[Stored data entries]

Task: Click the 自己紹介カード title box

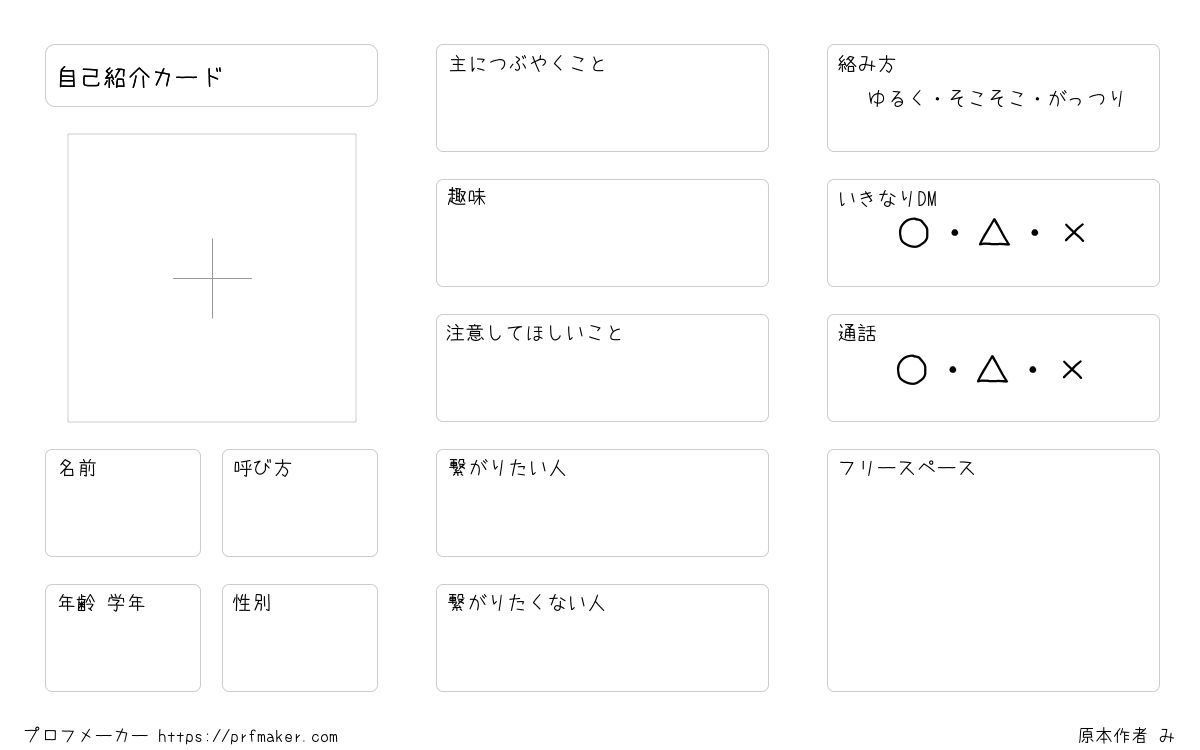Action: [211, 75]
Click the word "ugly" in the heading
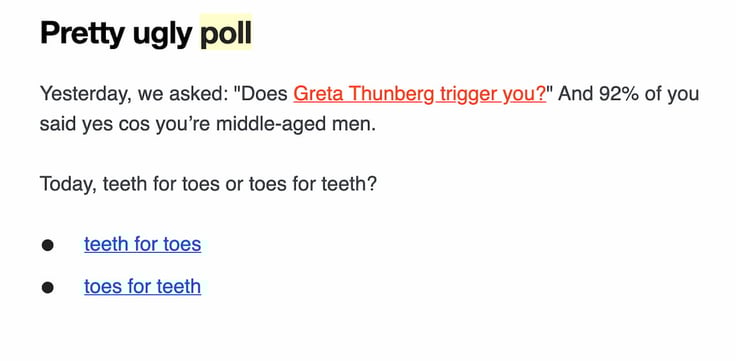The image size is (736, 361). point(162,35)
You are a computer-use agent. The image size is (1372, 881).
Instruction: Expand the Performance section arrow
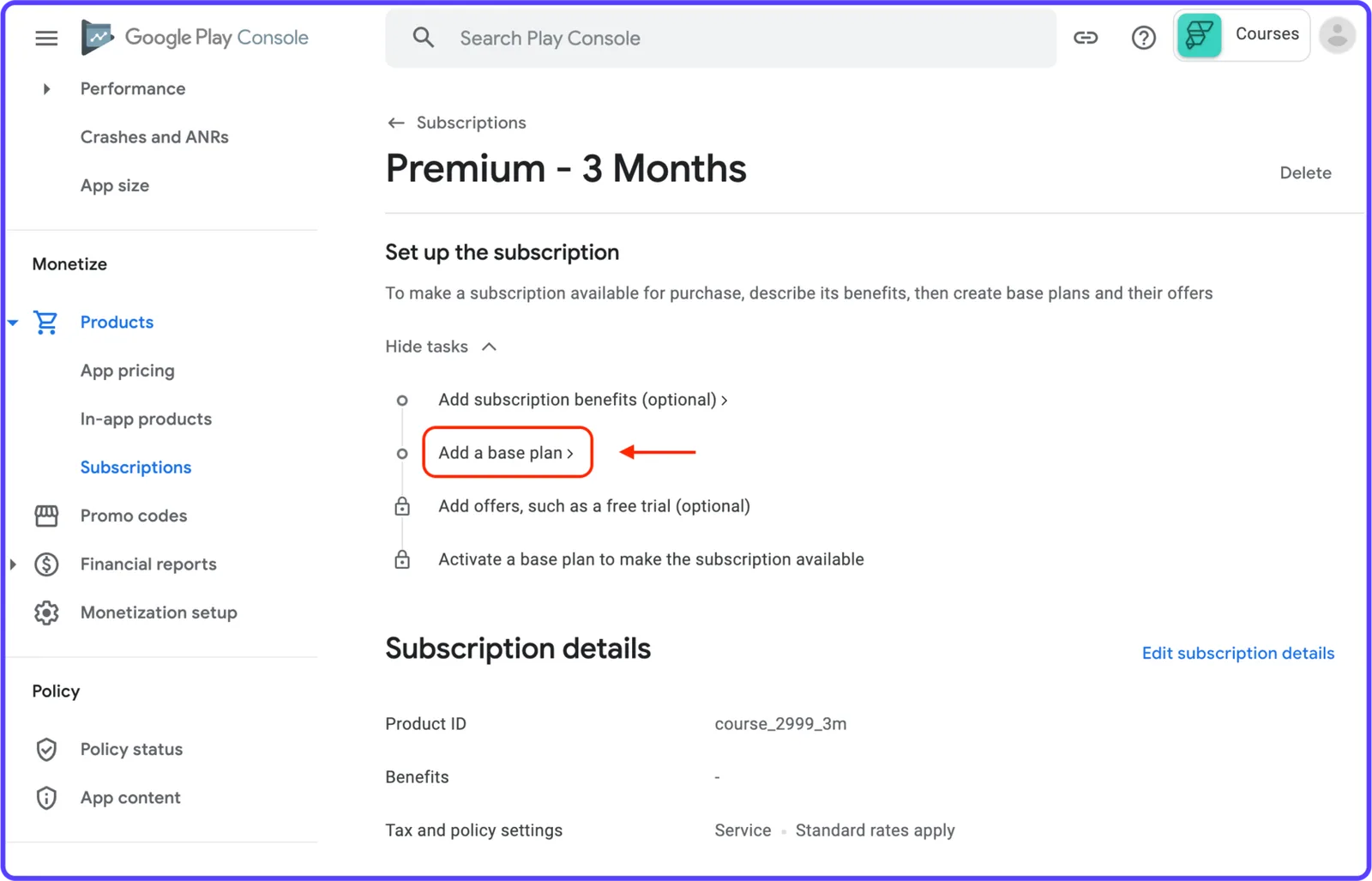46,88
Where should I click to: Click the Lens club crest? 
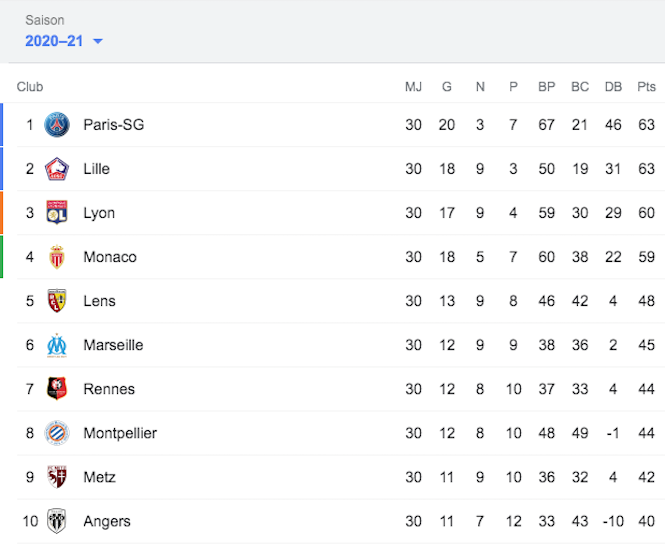57,301
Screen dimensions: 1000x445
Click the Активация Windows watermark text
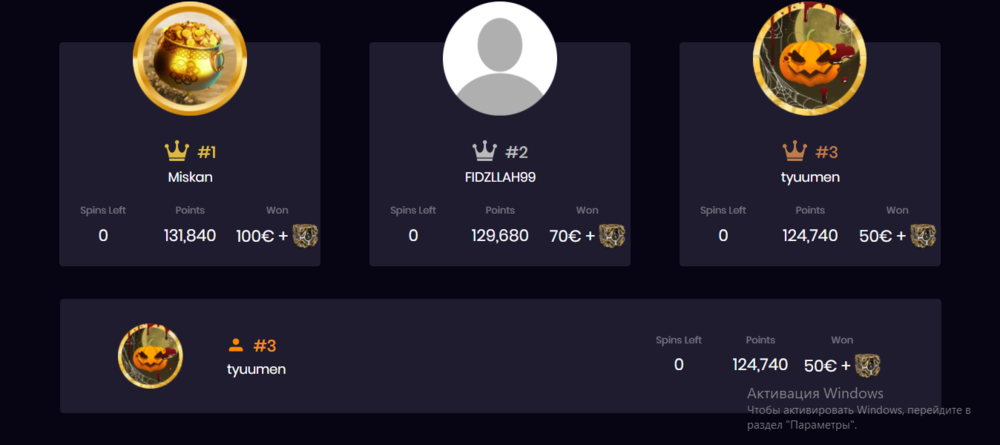815,393
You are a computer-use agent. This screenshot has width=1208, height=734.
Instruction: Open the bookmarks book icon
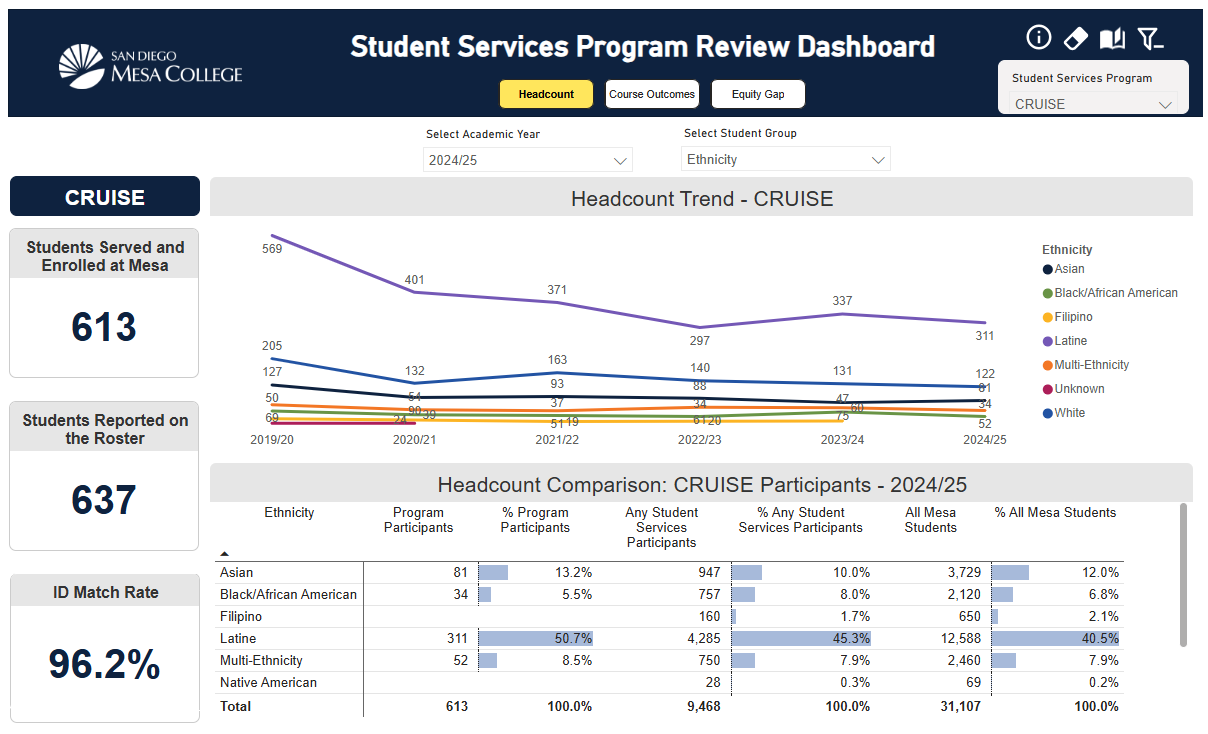point(1112,37)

What you should do
Type out the data above once more, exactly, with no images included.

Solution to the exercise
Task: Click the 自己紹介カード title box

Action: [211, 75]
Click the word "ugly" in the heading
The image size is (736, 361). point(162,35)
You are a computer-use agent. The image size is (1372, 881).
Instruction: Expand the Performance section arrow
46,88
Where should I click to: Click the Lens club crest? 
57,301
Screen dimensions: 1000x445
Click the Активация Windows watermark text
815,393
You are a computer-use agent. This screenshot has width=1208, height=734.
Instruction: Open the bookmarks book icon
point(1112,37)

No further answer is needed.